◆ MATERIAL PROVIDED:
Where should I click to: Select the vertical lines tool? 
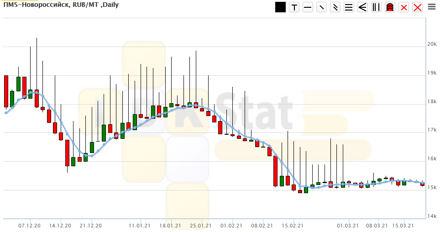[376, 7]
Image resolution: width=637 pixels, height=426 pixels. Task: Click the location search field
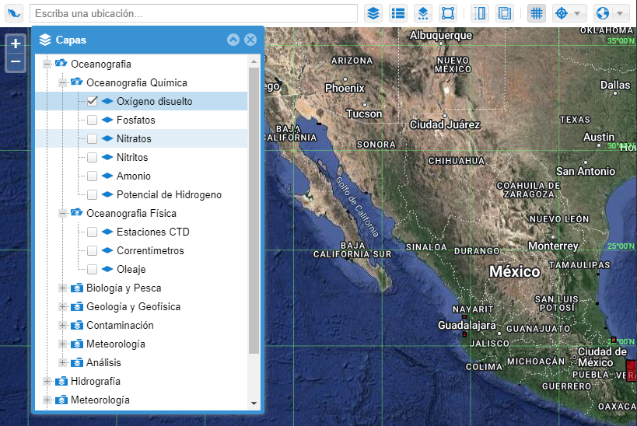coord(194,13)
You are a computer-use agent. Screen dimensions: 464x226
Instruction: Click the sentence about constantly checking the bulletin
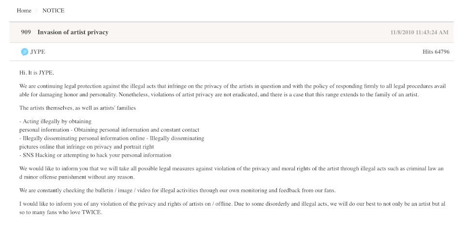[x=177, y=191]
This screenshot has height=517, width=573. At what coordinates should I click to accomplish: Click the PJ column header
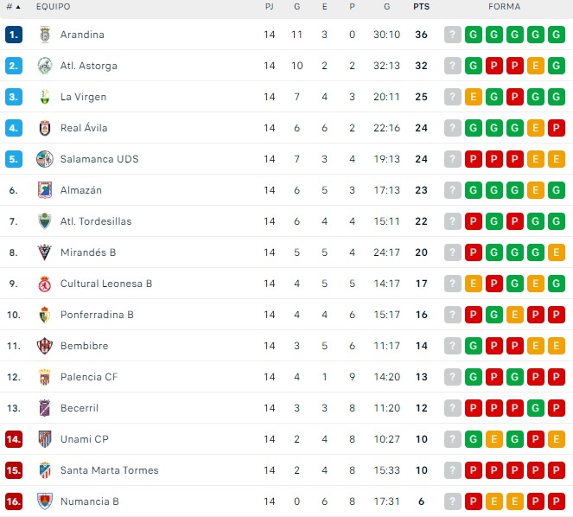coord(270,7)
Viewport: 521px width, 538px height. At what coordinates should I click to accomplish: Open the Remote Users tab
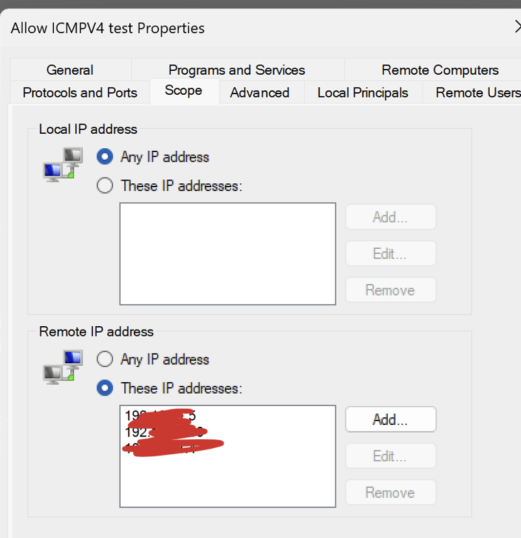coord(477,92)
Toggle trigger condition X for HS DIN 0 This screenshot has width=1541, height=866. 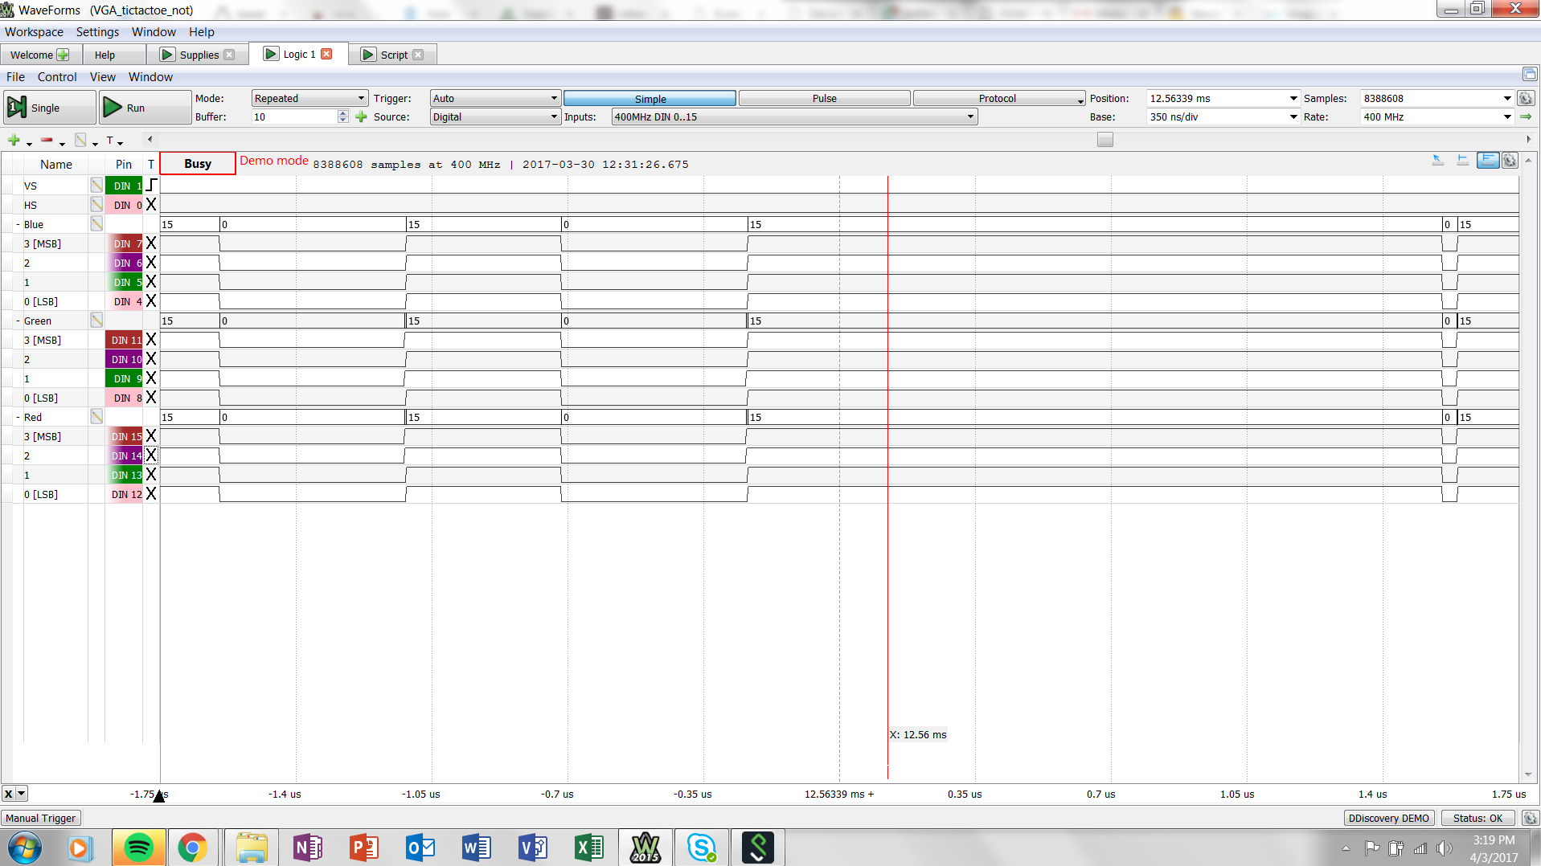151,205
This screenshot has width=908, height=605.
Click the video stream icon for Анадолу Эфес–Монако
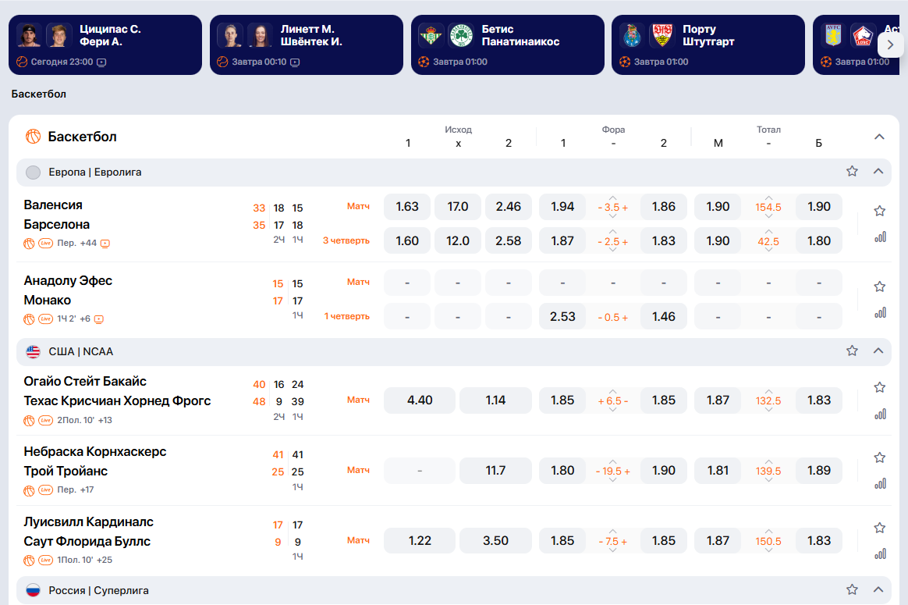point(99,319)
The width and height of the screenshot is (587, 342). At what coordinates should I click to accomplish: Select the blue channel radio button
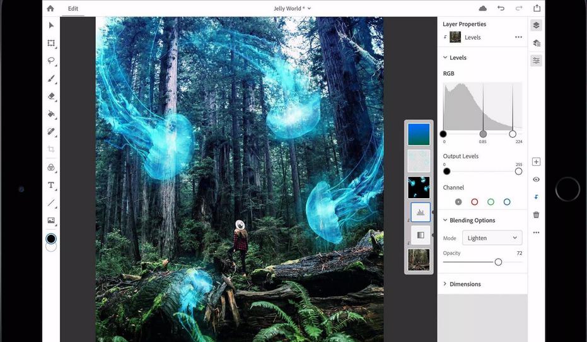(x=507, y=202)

◆ WHAT THE TASK REQUIRES:
Could you repeat exactly the lines from the one containing "The width and" through the last line of the records, both included, without the pictures?

◆ FINISHED EXERCISE:
The width and height of the screenshot is (587, 342). At what coordinates should I click to accomplish: Select the blue channel radio button
(x=507, y=202)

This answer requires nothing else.